Department of Molecular Biology, Princeton University, Princeton, New Jersey, USA.
Howard Hughes Medical Institute, Chevy Chase, Maryland, USA.
mBio. 2021 Mar 9;12(2):e03303-20. doi: 10.1128/mBio.03303-20.
Quorum sensing is a process of cell-to-cell communication that bacteria use to orchestrate collective behaviors.
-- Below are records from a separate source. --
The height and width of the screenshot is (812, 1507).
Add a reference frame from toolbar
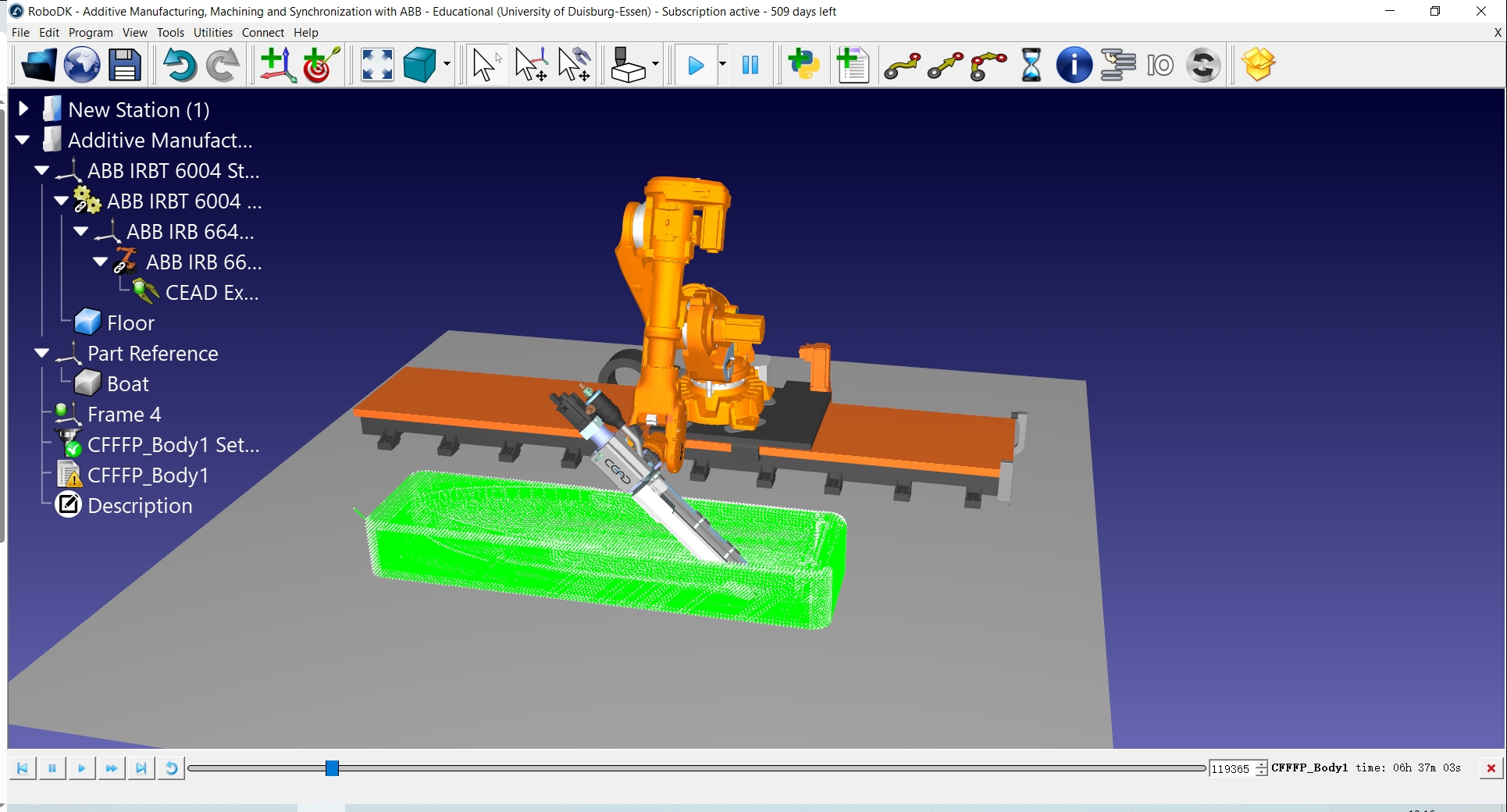point(277,65)
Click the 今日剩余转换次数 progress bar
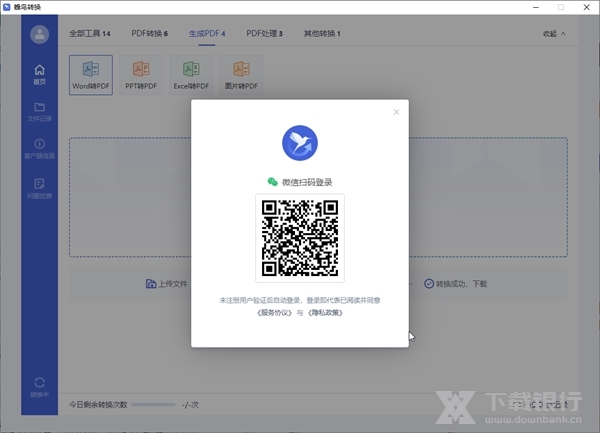Viewport: 600px width, 433px height. coord(152,404)
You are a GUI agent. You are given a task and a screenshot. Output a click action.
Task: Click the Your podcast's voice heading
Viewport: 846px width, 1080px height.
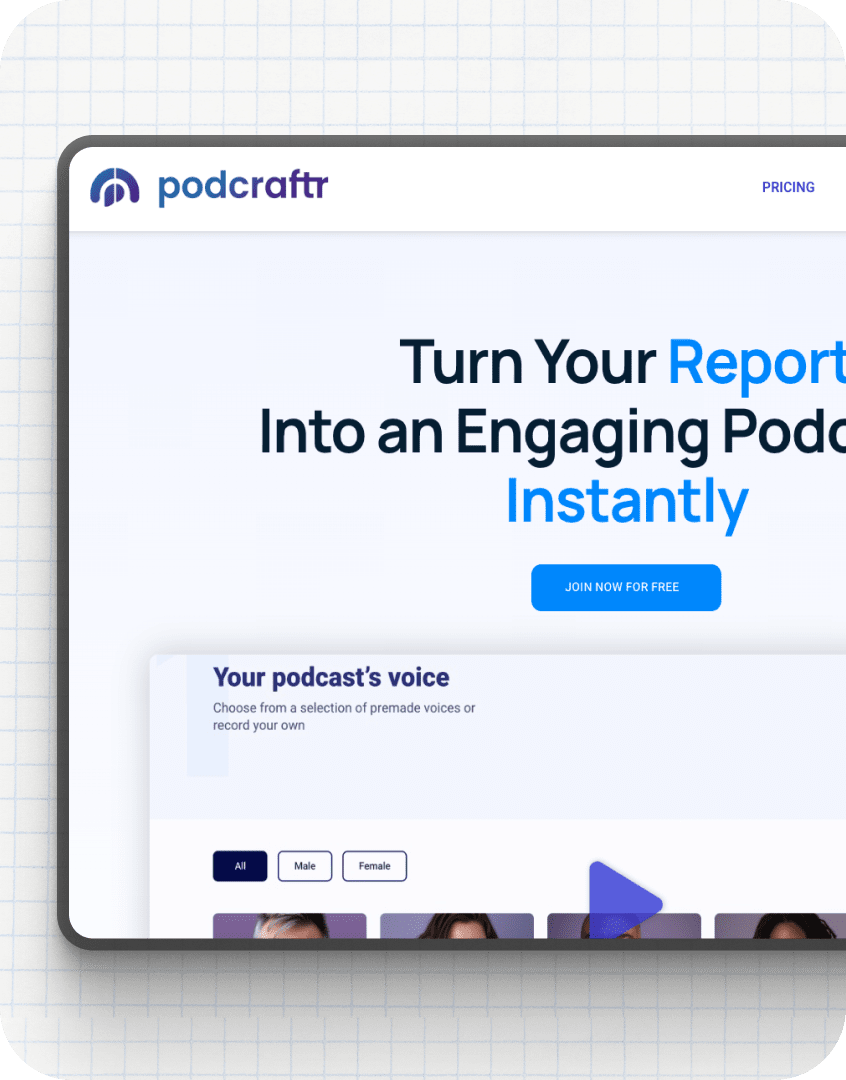(330, 677)
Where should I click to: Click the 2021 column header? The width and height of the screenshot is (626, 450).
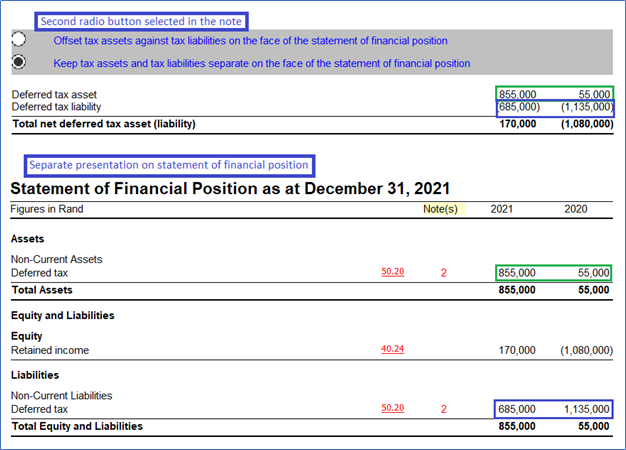coord(503,209)
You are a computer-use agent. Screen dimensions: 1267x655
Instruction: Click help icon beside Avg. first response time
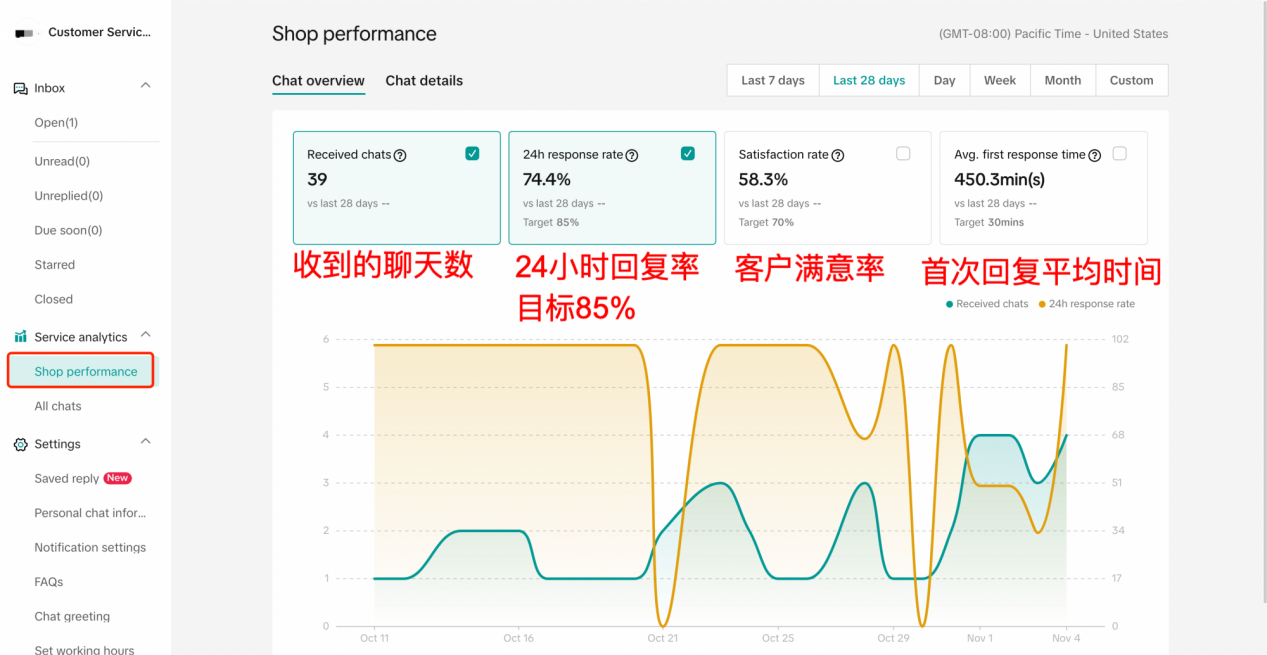click(x=1095, y=155)
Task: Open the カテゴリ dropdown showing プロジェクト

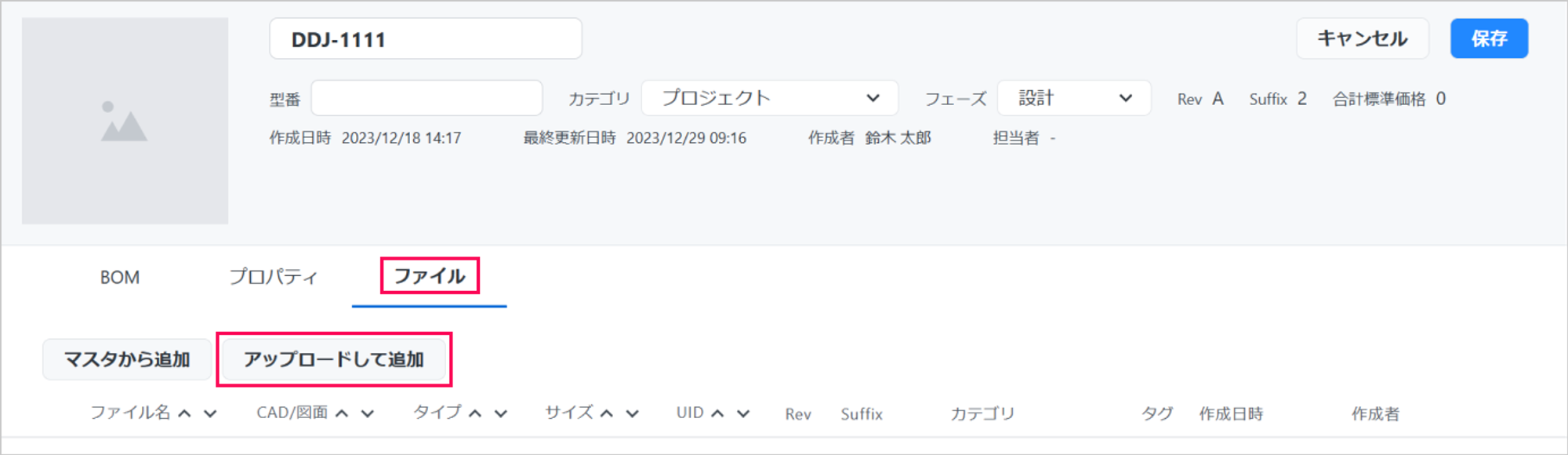Action: (x=769, y=98)
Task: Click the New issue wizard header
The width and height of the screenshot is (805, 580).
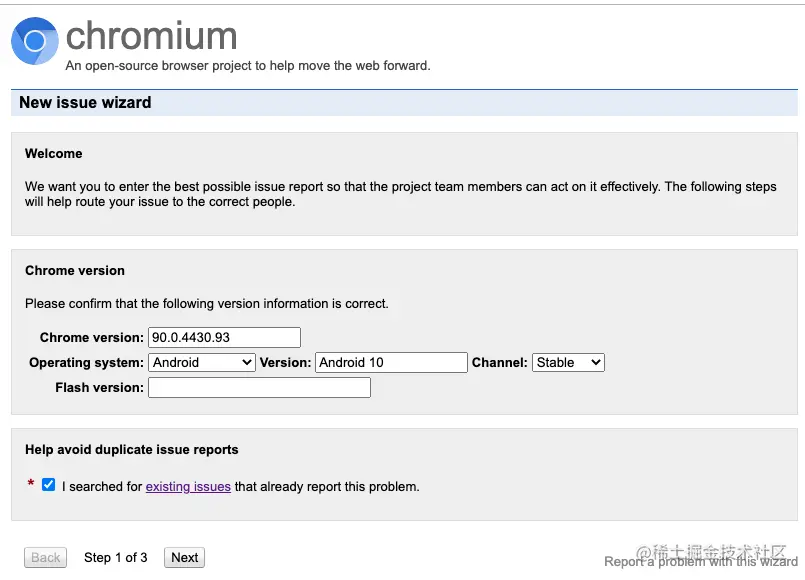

Quorum sensing depends on the production, release, and detection of extracellular signal molecules called autoinducers (AIs) that accumulate with increasing cell density. While most AIs are species specific, the AI called AI-2 is produced and detected by diverse bacterial species, and it mediates interspecies communication. We recently reported that mammalian cells produce an AI-2 mimic that can be detected by bacteria through the AI-2 receptor LuxP, potentially expanding the role of the AI-2 system to interdomain communication. Here, we describe a second molecule capable of interdomain signaling through LuxP, 4-hydroxy-5-methylfuran-3(2H)-one (MHF), that is produced by the yeast Screening the deletion collection revealed Cff1p, a protein with no known role, to be required for MHF production. Cff1p is proposed to be an enzyme, with structural similarity to sugar isomerases and epimerases, and substitution at the putative catalytic residue eliminated MHF production in Sequence analysis uncovered Cff1p homologs in many species, primarily bacterial and fungal, but also viral, archaeal, and higher eukaryotic. Cff1p homologs from organisms from all domains can complement a mutant and restore MHF production. In all cases tested, the identified catalytic residue is conserved and required for MHF to be produced. These findings increase the scope of possibilities for interdomain interactions via AI-2 and AI-2 mimics, highlighting the breadth of molecules and organisms that could participate in quorum sensing. Quorum sensing is a cell-to-cell communication process that bacteria use to monitor local population density. Quorum sensing relies on extracellular signal molecules called autoinducers (AIs). One AI called AI-2 is broadly made by bacteria and used for interspecies communication. Here, we describe a eukaryotic AI-2 mimic, 4-hydroxy-5-methylfuran-3(2H)-one, (MHF), that is made by the yeast , and we identify the Cff1p protein as essential for MHF production. Hundreds of viral, archaeal, bacterial, and eukaryotic organisms possess Cff1p homologs. This finding, combined with our results showing that homologs from all domains can replace Cff1p, suggests that like AI-2, MHF is widely produced. Our results expand the breadth of organisms that may participate in quorum-sensing-mediated interactions.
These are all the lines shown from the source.